Jealousy: Evolutionary Strategy of Nature
Written by ester arrigoni on May 25, 2012
Written by David bRiOz
What is the basis of jealousy? What all would answer, of course, the fear of being betrayed, losing a partner, the person with whom you have built a relationship of love, you are done projects, embarked on a journey together. It is absurd to think that, at any moment, the object of our desire, to divert their affection, their passion and their projects to another person.
But jealousy has deeper roots of this, sinking into the ground of our genetic heritage. It is in fact a reflection primordial that comes from our instinct, and is an unconscious response due to a very long natural selection. At the time primitive mankind, the males that protected the integrity of one female, not safeguarded the continuity of their genetic heritage, as this could be fertilized by others.
Similarly, females who tolerated their partner looking around looking for other concubines, were likely to find themselves alone and unable to care for their offspring. In short, those who indicated a jealous reactions, were more likely to reproduce and multiply this by sending their offspring to the winning instinct.
If you look at the animal world, it is noted that the “jealousy” is more widespread than you might think. An example is irrefutable that the American male passerine Sialia Sialis that surprising if a stranger within his nest, does not just cast it out with blows to settle properly beak and wings, but also treats his partner, breaking finally their union. The sea lions are so dedicated to the defense of their harems, to forget all the mating season of eating and drinking. To say nothing of the female Calidris melanotos that engages real battles with no holds barred, in defense of their nests (and its male) at the approach of a potential rival. In short, the issue of sexual exclusivity is far right of the human species
Obviously, the man and culture have transformed this primitive inclination territorial feeling much more structured and complex, full of variations and nuances, which precisely goes by the name of jealousy. A key impetus in the process of evolution, as found in the essay masterfully The Dangerous Passion of prof. David M. Buss, University of Texas. But be careful with the doses. If a little ‘jealousy is good and sometimes it is useful also to awaken the attention of the partners, exaggerating, you may get the opposite effect. Jealousy can be destructive because in many situations, especially in people with low self-esteem, which often have feelings of inadequacy, helplessness and lack of security. In fact, these individuals tend to live constantly in a state of alarm, always with the fear of being abandoned by their partner. And so I wonder all the time, become suffocating and obsessive, anxious oversee, monitor receipts and phone pockets, and end up ruining the love story. In extreme cases trigger real diseases that must actually be cured with drugs, they raise the level of serotonin in the brain, the neurotransmitter that is particularly absent in patients with obsessive compulsive disorder.

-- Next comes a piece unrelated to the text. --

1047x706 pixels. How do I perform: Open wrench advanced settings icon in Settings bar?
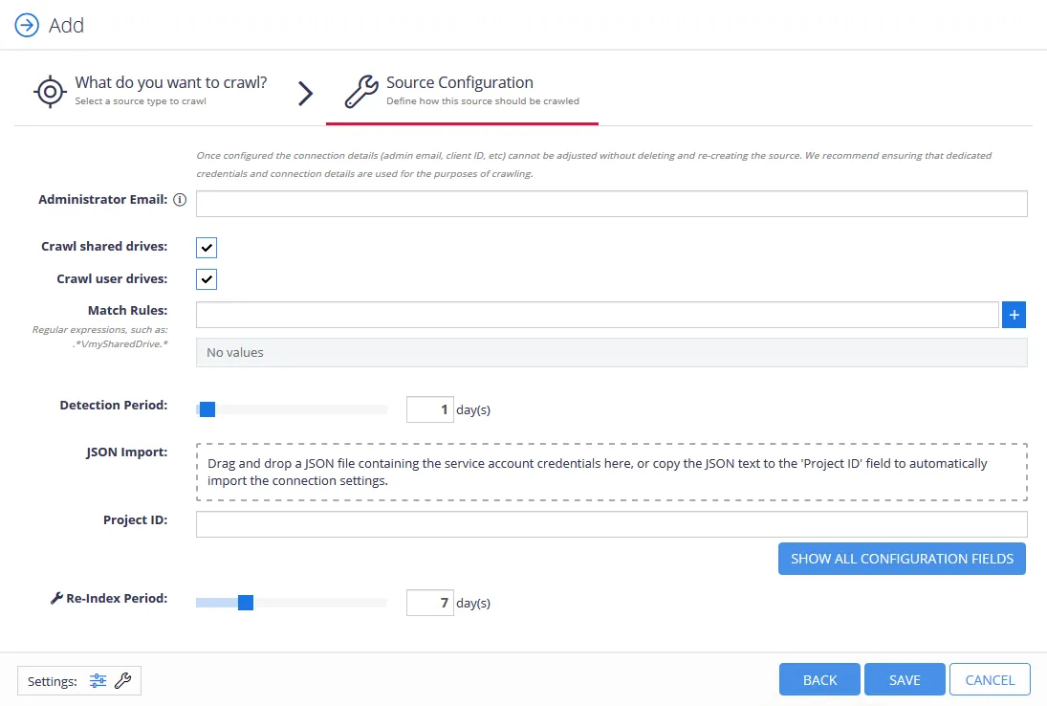point(122,680)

As he emerged from an essay by Professor. Virgil L. Sheets of Indiana State University, a high rate of jealousy causes frequent quarrels between the couple that eventually end up damaging relationships and emotional stability of the union. Better then to live more peacefully and not poison the married life with quotes and often unfounded suspicions. Series, watch yes, but a grain of salt. Remembering always that the main pillar on which rests a relationship between two people is trust.